Nothing may be left out of the listing below but its images; repeat the rest exactly.

* _Record set_:
BEGIN

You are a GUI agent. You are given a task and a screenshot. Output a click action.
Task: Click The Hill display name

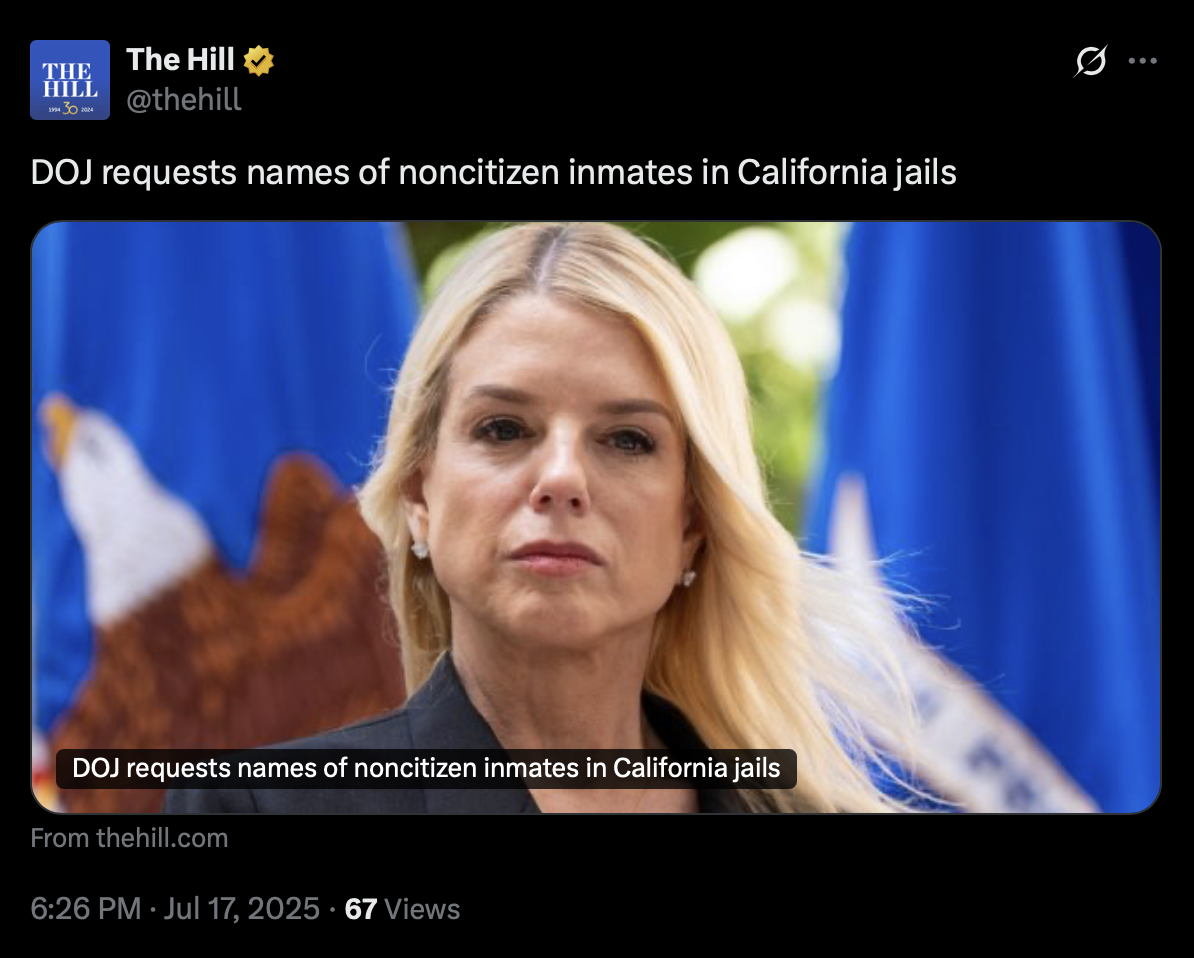coord(180,59)
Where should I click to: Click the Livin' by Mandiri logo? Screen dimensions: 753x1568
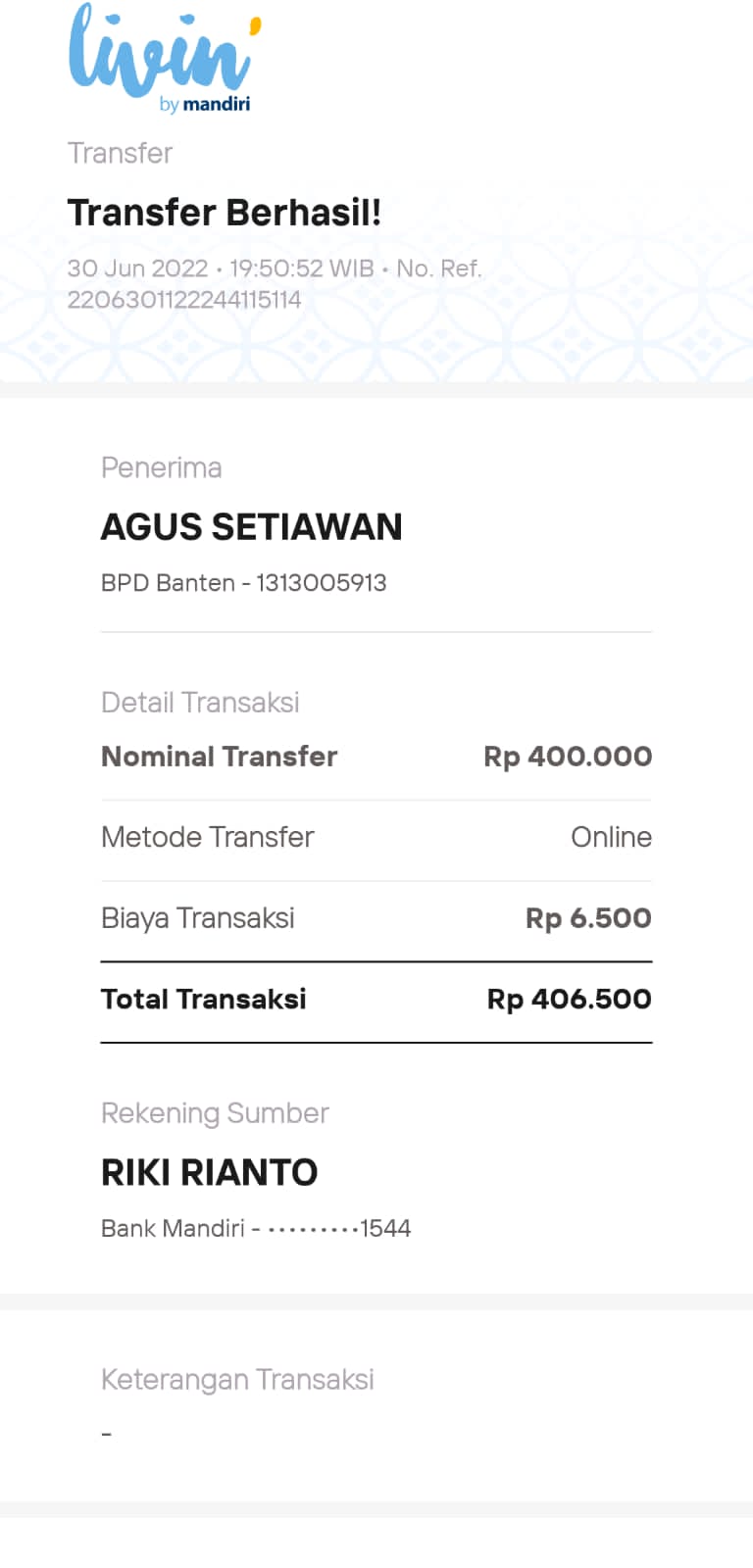tap(164, 59)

END

* _Result of this task_:
You are a GUI agent. You are given a task and a screenshot. Output a click action.
Task: Click The Hill display name

coord(180,59)
Where should I click to: Click the Livin' by Mandiri logo? Screen dimensions: 753x1568
tap(164, 59)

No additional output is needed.